The reasons why our home assignment looming brings much excitement but also nervous trepidation are many. Here’s a few humorous (and semi-horrifying to confess) examples
Example 1: I see a post on social media in which a mother confesses to wearing the same sweatshirt for three days in one week to three different events and I realize...
Sometimes, I wear the same clothes for as many days as I can before I pick up fleas. Yikes.
Example 2: While getting a lower body hug from my girls, they complimented me on my “fat, squishy legs"
In Ethiopian culture, being called “fat” is a positive comment, if someone calls you skinny, it’s disrespectful and saying you look unhealthy.
Example 3: Sitting in a mud hut, enjoying the coffee, trying to follow conversation and feeling out of it, but realizing, this currently feels as known to me as :
Sitting in a room full of women in a beautiful home, chitchatting about things I don’t know about anymore.
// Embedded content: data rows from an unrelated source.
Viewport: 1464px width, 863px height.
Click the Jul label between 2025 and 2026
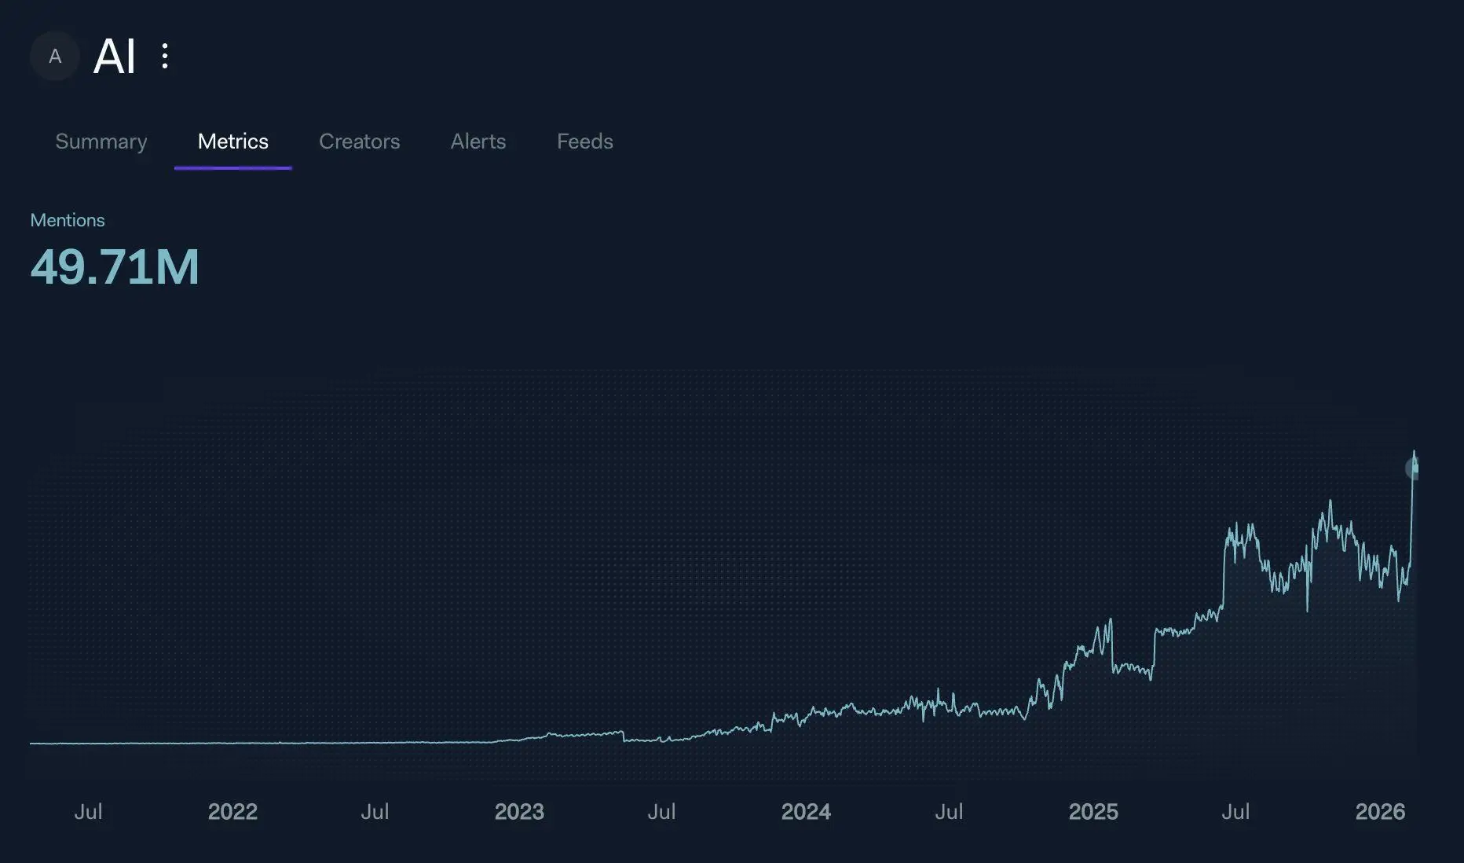pos(1235,811)
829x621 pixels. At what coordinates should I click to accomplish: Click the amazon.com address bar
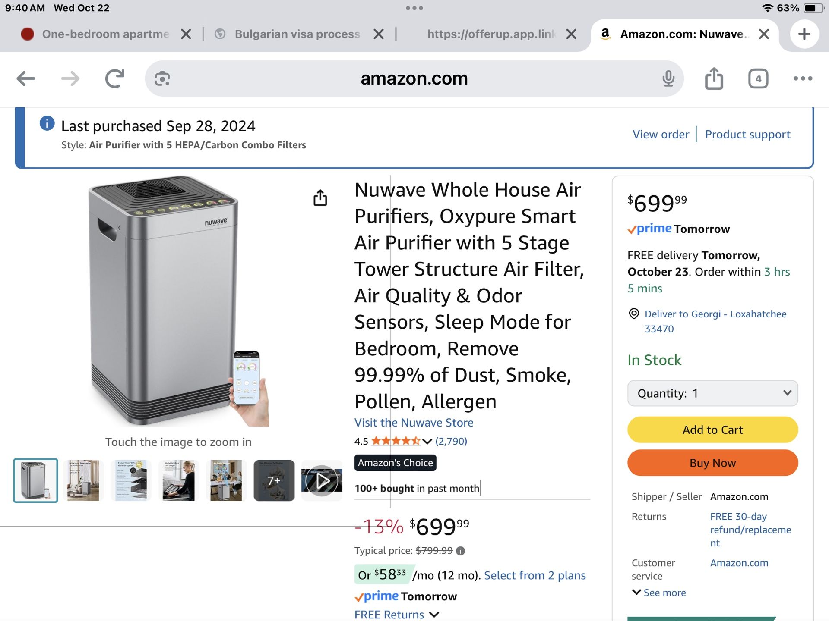pos(414,78)
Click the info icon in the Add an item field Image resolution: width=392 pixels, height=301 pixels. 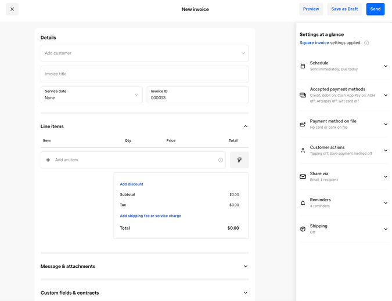click(221, 160)
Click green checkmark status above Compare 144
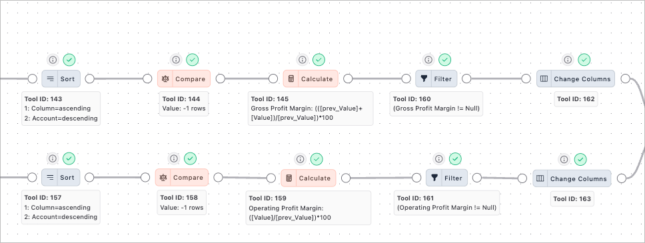Screen dimensions: 645x243 coord(193,60)
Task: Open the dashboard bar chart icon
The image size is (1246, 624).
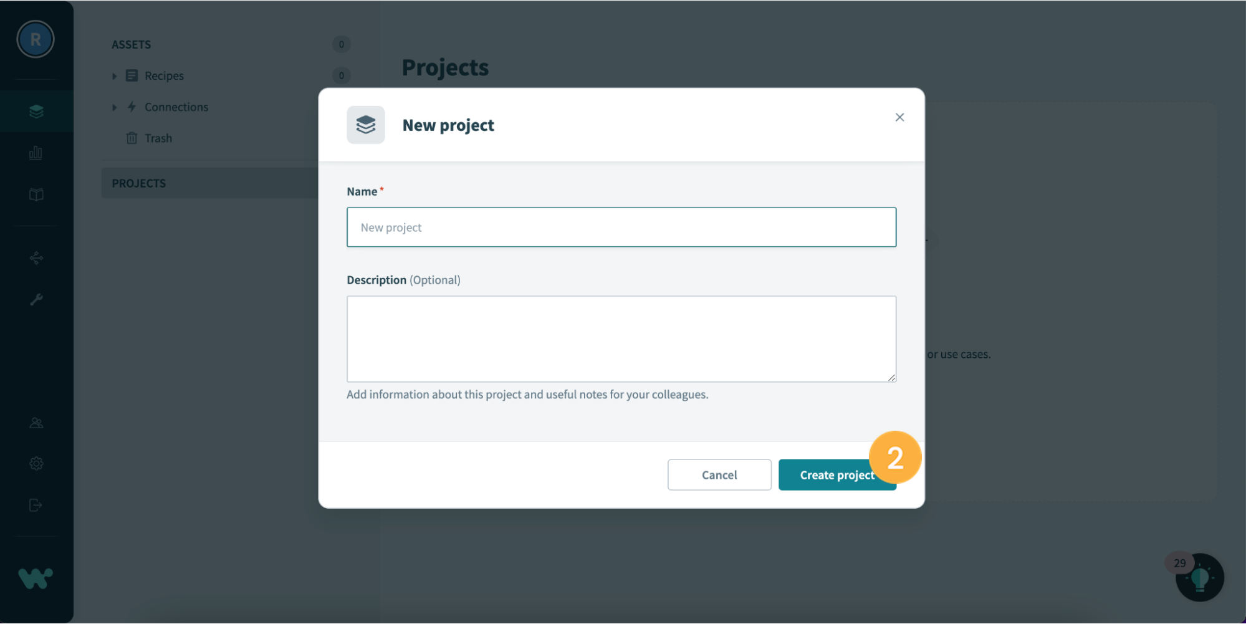Action: (36, 153)
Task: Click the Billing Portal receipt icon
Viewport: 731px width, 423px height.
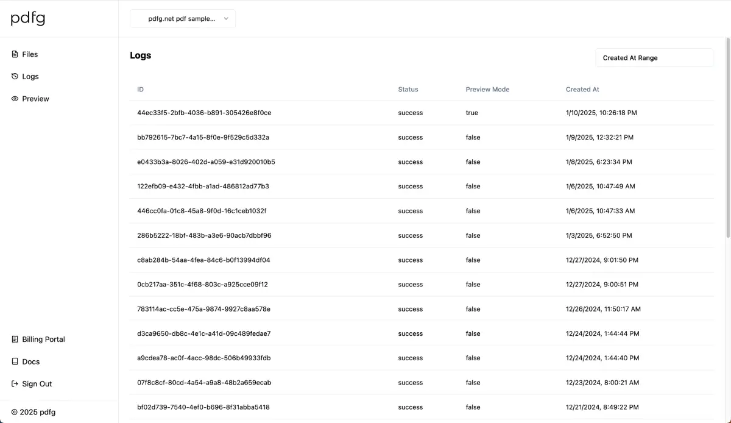Action: click(x=15, y=339)
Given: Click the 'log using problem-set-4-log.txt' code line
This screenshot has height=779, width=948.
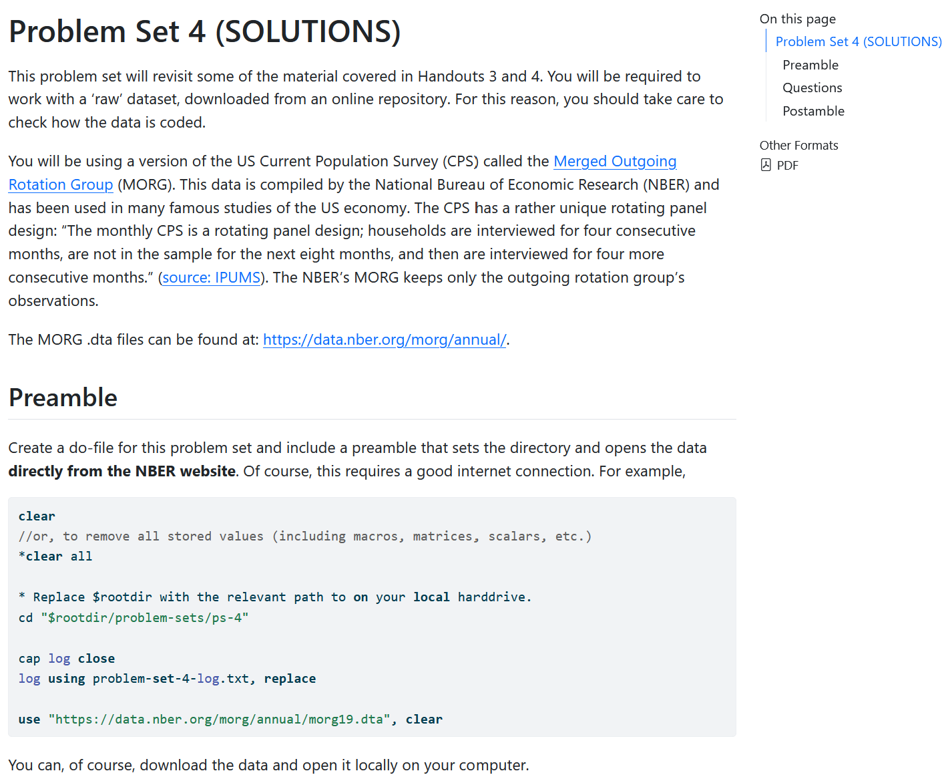Looking at the screenshot, I should tap(167, 679).
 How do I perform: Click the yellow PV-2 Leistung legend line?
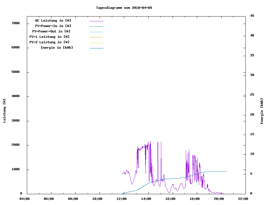[x=96, y=43]
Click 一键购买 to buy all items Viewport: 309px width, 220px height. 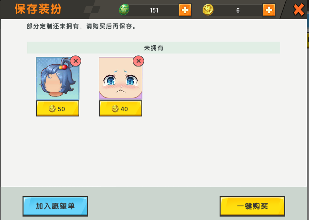pyautogui.click(x=252, y=206)
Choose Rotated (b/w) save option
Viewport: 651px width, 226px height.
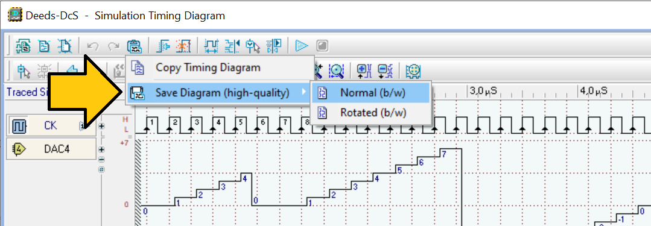pyautogui.click(x=372, y=112)
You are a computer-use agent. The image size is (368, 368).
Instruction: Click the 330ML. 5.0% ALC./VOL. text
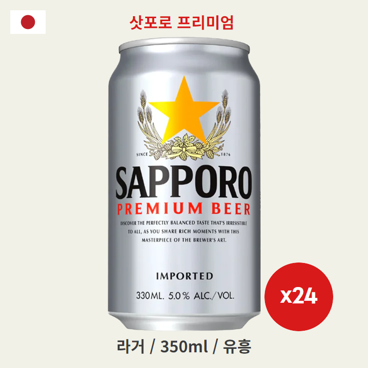(185, 296)
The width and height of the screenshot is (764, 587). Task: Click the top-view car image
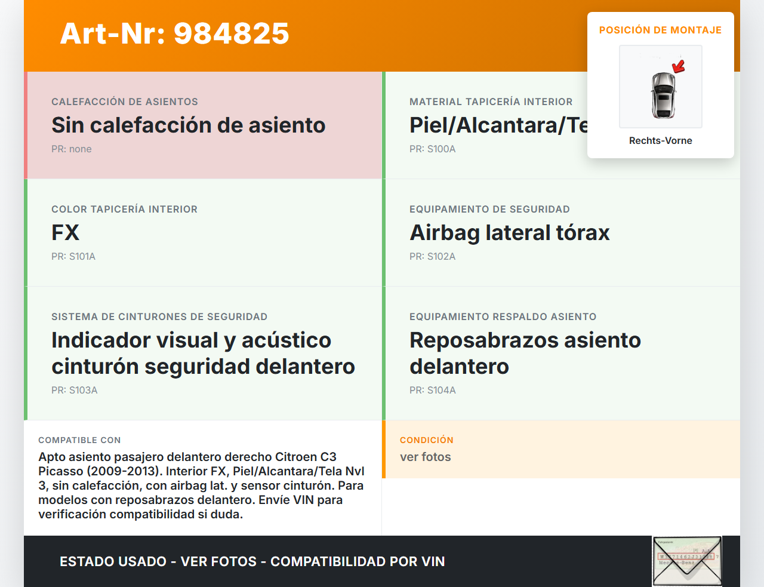pyautogui.click(x=662, y=94)
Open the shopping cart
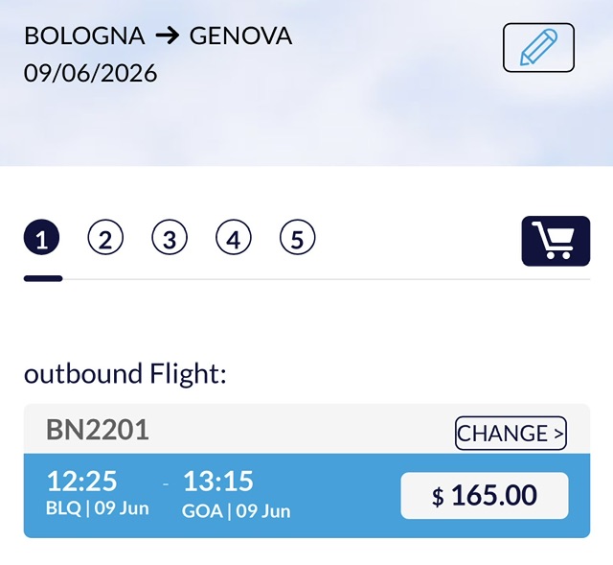This screenshot has height=565, width=613. 556,241
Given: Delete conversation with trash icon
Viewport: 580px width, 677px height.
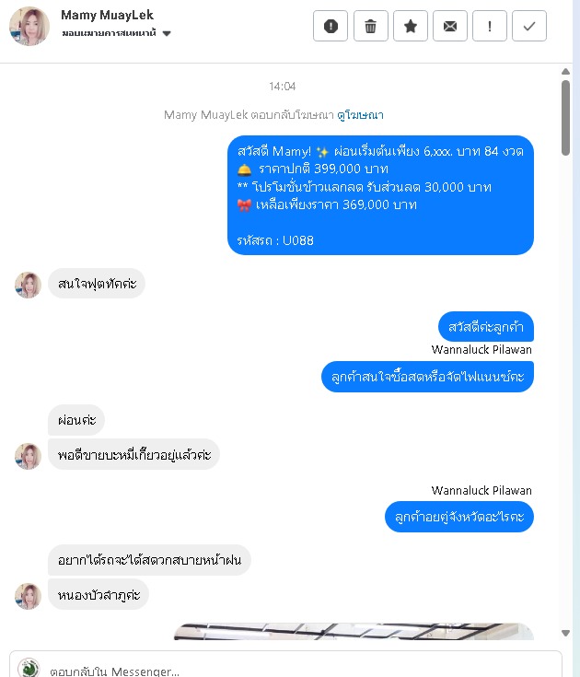Looking at the screenshot, I should (370, 27).
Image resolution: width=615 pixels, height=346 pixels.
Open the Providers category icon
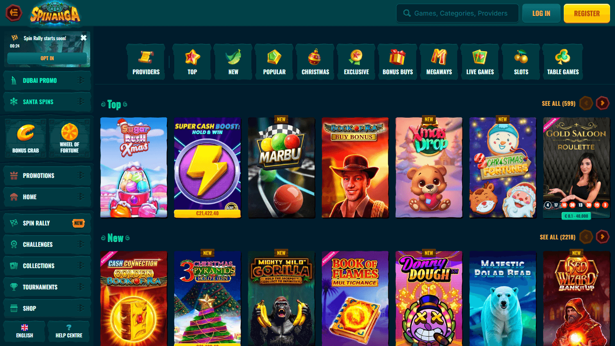pyautogui.click(x=146, y=61)
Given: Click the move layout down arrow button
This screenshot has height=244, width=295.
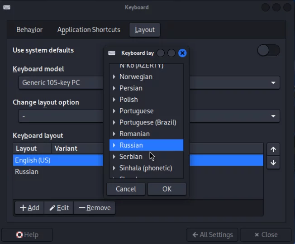Looking at the screenshot, I should coord(273,163).
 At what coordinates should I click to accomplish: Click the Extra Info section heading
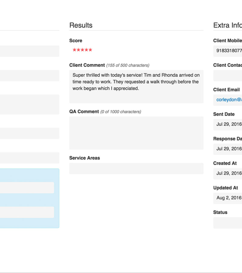pos(227,25)
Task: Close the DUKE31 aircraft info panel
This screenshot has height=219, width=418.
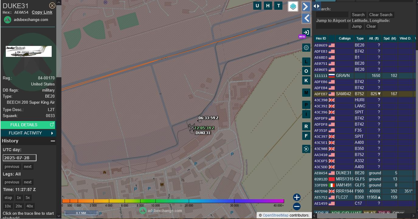Action: tap(52, 5)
Example 4: The spiders in our house. A few strategic ones that mind their own business have been named and are allowed to live because they are more valuable catching the annoying little bugs. (Don’t worry, if you visit, we will do our best to get them all…but we can’t…but they aren’t aggressive, so you can still book your flights. :))
Both places I don’t feel 100% belonging.
On the airport floor, using their backpacks as pillows (excuse the undies)
I heard the perfect analogy for this from a fellow expatriate.
Let’s assign the USA a color, yellow.
Before, we thought yellow, we dreamed yellow, we were yellow.
We love yellow.
For the sake of the illustration, Ethiopia is blue.
We now partake in many blue events, we eat blue, try to understand blue, we are trying to be blue.
We love blue.
And we come out a nice shade of green.
One foot in two worlds, straddling both, trying to juggle in spite of our awkward fumbles, leaving us feeling a bit out of sync in both.
As I explained to the Littles that we shouldn’t mention to anyone in the US that they are “fat”, the girls said, “Yeah, in American culture that’s not okay, but we can stick our tongues out to be funny in that culture”. Or upon hearing a dear (American) friend mention her “butt”, Little A leans over and whispers to me, “It’s okay Mama, in their family's culture, that’s what they say.”
And here we come, our green culture, we’ll try to chameleon and in advance, if The Littles call you “fat” they sincerely mean it in the nicest, possible way.